**Problems**
1. Extract the passage of the forum thread on Fermat's little theorem from "This relationship looks" up to and including "post on MO!", copying it word for word.
2. Continue the forum thread on Fermat's little theorem from the point at which it stops.

**Document passage**

A new generalisation of Fermat's little theorem? I would like to share a personal result, which I interpret as a "generalisation of Fermat's little theorem". I know that there exist already several generalisations (e.g. Euler's) but I would like to know whether the result I found is something original or not. Let me explain...
Some years ago, my researches on binary representation of numbers lead me to this sequence of naturals: 1, 2, 1, 2, 3, 6, 9, 18, 56, ... . After some researches, I found that this was already indexed as A001037 sequence in OEIS; this is known as number of "binary Lyndon words of length $n$" or "$n$-bead necklaces with beads of 2 colors". Such sequence can easily be generalised to other bases than 2. After naming $\lambda_a(n)$ the number of $n$-bead necklaces with beads of $a$ colors with $a \ge 2$, I found that
$$ a^n = \sum_{d|n}  d \lambda_a(d) $$
For example,
$$ 2^6 = 1\lambda_2(1) + 2\lambda_2(2) + 3\lambda_2(3) + 6\lambda_2(6) = 2 + 2 + 6 + 54 = 64 $$
This is NOT an original result since you can find this relationship on the afore-mentioned OEIS page, at least. 
QUESTION 1: Can someone provides references for a proof of this equation (papers, books, ...)?
Now, after defining
$$ \sigma_a(n) \triangleq \sum_{\substack{ d|n \\ 1<d<n}} d \lambda_a(d) $$
the previous equation can be rewritten
$$ a^n = a + n\lambda_a(n) + \sigma_a(n) $$
Then, using modular arithmetic, we obtain a generalisation of Fermat's little theorem:
$$ a^n \equiv a + \sigma_a(n) \pmod {n} $$
Note that this is indeed a generalisation since it applies on any natural $n$ and it boils down to 
$$ a^p \equiv a \pmod {p} $$
for any prime $p$, that is the Fermat's little theorem.
This relationship looks appealing to me, at least for studying Fermat pseudoprimes: these are the composites $n$ having the "rare" property that $\sigma_a(n) \equiv 0 \pmod {n}$.
QUESTION 2: Is this generalisation of Fermat's little theorem a known result? If yes, could you please provide references?
Thanks,
PS: Please, be indulgent: this is my very first post on MO!
 A: Here's a massive generalization, with references.
Consider a sequence $\{a_n \}_{n\ge 1}$ of integers. We'll say it satisfies the necklace congruences if $a_{n} \equiv a_{n/p} \mod n$ whenever $p \mid n$ ($p$ prime).
Here are some equivalent formulations:


*

*$a_{p^{k+1} m} \equiv a_{p^k m} \mod {p^{k+1}}$ for all $p,m,k$

*$\sum_{d \mid n} a_d \mu(n/d) \equiv 0 \mod n$ for all $n$

*The Mobius function can be replaced by any arithmetic function $f$ satisfying $\sum_{d \mid n} f(d) =0 \mod n, f(1) = \pm 1$.

**Data extract**
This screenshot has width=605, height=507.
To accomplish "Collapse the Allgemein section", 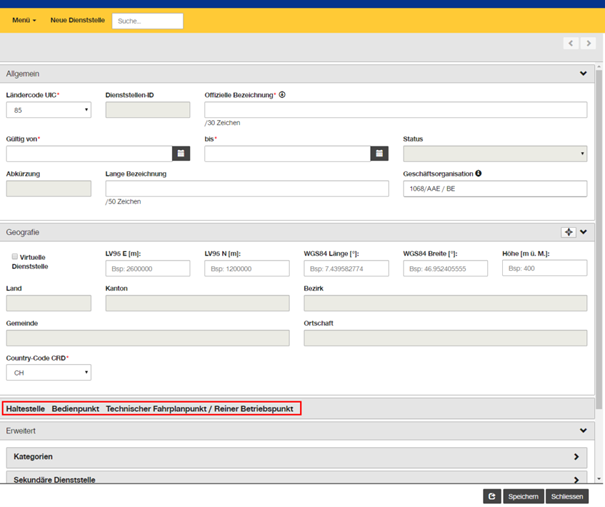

**Responses per task**
1.
This relationship looks appealing to me, at least for studying Fermat pseudoprimes: these are the composites $n$ having the "rare" property that $\sigma_a(n) \equiv 0 \pmod {n}$.
QUESTION 2: Is this generalisation of Fermat's little theorem a known result? If yes, could you please provide references?
Thanks,
PS: Please, be indulgent: this is my very first post on MO!

2.
So any such sequence gives rise to an integer sequence $\lambda_{\tilde{a}}(n) := \frac{1}{n}\sum_{d \mid n} a_d \mu(n/d)$ which satisfies $a_n = \sum_{d \mid n} d \lambda_{\tilde{a}}(n)$ by Mobius inversion. One can then define $\sigma_{\tilde{a}}(n):=\sum_{d \mid n, 1<d<n} d\lambda_{\tilde{a}}(d)$ and obtain the following generalization of Fermat's little theorem:
$a_n \equiv a_1 + \sigma_{\tilde{a}}(n) \mod n$
Now, let's go back to necklace congruences. A less obvious equivalence is the following:
Theorem: $\{a_n\}_{n \ge 1}$ satisfies the necklace congruences iff $\zeta_{a}(x):=\exp(\sum_{n\ge1} \frac{a_n}{n}x^n)$ has integer coefficients.
Proof: Write, $\zeta_a$ formally as $\prod_{n\ge 1} (1-x^n)^{-\frac{b_n}{n}}$. The $b_n$'s are uniquely determined, and in fact (by taking logarithmic derivative) it can be seen that they are $b_n = \sum_{d \mid n} a_d \mu(n/d)$. Now one direction is immediate and the other requires an inductive argument. $\blacksquare$
(Reference: Exercise 5.2 (and its solution) in Richard Stanley's book "Enumerative Combinatorics, vol. 2")
As Sergei remarked, for any integer square matrix $A$, the sequence $a_n := \text{Tr}(A^n)$ satisfies the necklace congruences. This is immediate from the last theorem, as the corresponding "zeta" function $\zeta_a$ is just:
$\exp( \sum_{n \ge 1} \frac{\text{Tr}((Ax)^n)}{n}) = \exp (\text{Tr} (- \ln (I -Ax)))=\det(I-Ax)^{-1} \in \mathbb{Z}[x]$
In particular, by taking a 1 on 1 matrix, we recover your observation. 
Another generalization is $a_n = [x^n]f^n(x)$, where $f \in \mathbb{Z}[[x]]$. By taking the linear polynomial $f(x)=1+ax$ we recover your example, by taking $f(x)=(1+x)^m$ we get $a_n = \binom{nm}{n}$.
The really interesting feature is that this notion has a local version. Specifically, theorems of Dieudonne-Dwork and Hazewinkel give the following result:
Theorem: Given $\{ a_n \}_{n\ge 1} \subseteq \mathbb{Q}_{p}$ ($p$-adic numbers), the following are equivalent:


*

*$\zeta_{a}(x) := \exp(\sum_{n\ge 1} \frac{a_n }{n}x^n)\in\mathbb{Z}_{p}[x]$

*$\exp( \sum_{n \ge 1} p \frac{a_n - a_{n/p}}{n} x^n) \in 1+px\mathbb{Z}_{p}[x]$ (I defnite $a_{n/p}=0$ if $p\nmid n$)

*$\sum_{n \ge 1}  \frac{a_n - a_{n/p}}{n} x^n) \in \mathbb{Z}_{p}[x]$

*$p \mid n \implies a_n \equiv a_{n/p} \mod {n\mathbb{Z}_{p}}$


Applying this simultaneously for all $p$, we recover the previous theorem.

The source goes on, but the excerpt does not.